Clearly it is new currency distinguishable from the old, and if they can't be exchanged as has been contended:
foreigners will continue to be allowed to use the greenback while U.S. citizens will be stuck with the "crayola currency" which cannot be exchanged.It seems a further restriction on our ability to take our cash where we wish and spend it as we wish.
Presumably there would be some mechanism to take cash on a foreign trip, but the article seems to imply a lot of reporting might accompanying such an exchange (at customs?). It is not to hard to understand how this can be used to 'track' bringing cash resulting from foreign bullion sales onshore.
The point of the post was to vet this article. Might you have any information to support your viewpoint?
It was clear to me at the time that this represented a dual currency system where the "value" (or exchange rate) of the two currencies were *not* linked.
These seem contradictory statements. Could you please clarify? If domestic and foreign bills exchange at a "dollar for dollar basis" wouldn't their value in fact be linked and equivalent? Could you give an example of what you meant by exchange by "value"?
This happens every year for American government, no matter if new design or not. As old bills return to banks, they are exchanged by government for new bills. You cannot ask for old bill.
It seems a further restriction on our ability to take our cash where we wish and spend it as we wish.
Existing bills will be legal for use in America for ever. I do not understand concern.
The government's current change, in the way paper money looks, is to deter fraud/counterfitting.
The article was not clear on this point (perhaps the book/mongraph is) but it would seem to imply the Treasury would print and maintain two sets of currencies - a domestic (new design) and a foreign (old design) US bill set (the old/exising design) but the two would not be exchangable. Worn-out new-design domestic bills could not be exchnaged for old design bills and worn-out old design foreign bills could not be exchanged for new-design domestic bills.
See agitator's post #8 for some hints at prior attempts in congress to establish a dual currency system.
See my post #14 re maintaining and circulating two sets of currencies, and agitator's post#8.
Maybe someone can explain it to me.
I'm looking to figure out what's true and isn't myself.
Old American paper money, that is worn, is redeemable at any bank. The government destroys worn out and defaced money.
These are the FACXTS and NOT the tinfoil, that some here pass off as " fact ".
I agree we are told they are legal tender for all debts public and private, so I wonder how this would work.

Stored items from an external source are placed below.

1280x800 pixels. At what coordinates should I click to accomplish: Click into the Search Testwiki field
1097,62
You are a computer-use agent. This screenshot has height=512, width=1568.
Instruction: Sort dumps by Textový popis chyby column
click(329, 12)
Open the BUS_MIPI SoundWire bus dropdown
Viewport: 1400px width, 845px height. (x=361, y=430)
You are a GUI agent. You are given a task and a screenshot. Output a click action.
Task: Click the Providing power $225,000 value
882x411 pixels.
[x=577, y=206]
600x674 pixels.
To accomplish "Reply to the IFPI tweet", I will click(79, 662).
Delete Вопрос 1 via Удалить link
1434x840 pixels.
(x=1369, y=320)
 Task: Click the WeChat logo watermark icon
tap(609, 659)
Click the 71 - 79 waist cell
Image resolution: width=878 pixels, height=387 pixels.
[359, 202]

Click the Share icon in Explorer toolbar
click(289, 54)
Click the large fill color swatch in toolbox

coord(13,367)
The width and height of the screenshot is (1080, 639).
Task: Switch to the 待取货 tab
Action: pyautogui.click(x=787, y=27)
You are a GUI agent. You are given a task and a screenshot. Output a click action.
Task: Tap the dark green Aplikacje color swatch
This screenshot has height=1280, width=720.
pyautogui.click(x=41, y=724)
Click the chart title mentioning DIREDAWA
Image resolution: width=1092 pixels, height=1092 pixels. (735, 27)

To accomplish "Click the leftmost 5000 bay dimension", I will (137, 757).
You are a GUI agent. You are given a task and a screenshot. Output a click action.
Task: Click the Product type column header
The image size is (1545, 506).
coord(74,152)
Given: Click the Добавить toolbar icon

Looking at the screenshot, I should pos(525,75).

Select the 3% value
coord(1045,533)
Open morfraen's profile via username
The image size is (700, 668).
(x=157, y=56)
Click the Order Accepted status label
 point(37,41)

But if a distinguishable new currency were introduced for domestic use only, and by law, not exchangable with the old-design currency circulating only outside the US, both could be "legal tender", just not exchangable without explaining where one got the currency they had.
Then there is the issue of exchange rate. Presumably they'd be $1 to $1, but then I assumed the Fed would never induce inflation either. Agitator in post#8 seems to suggest otherwise.
LOL! Thank you no, I'm not interested in trading gold.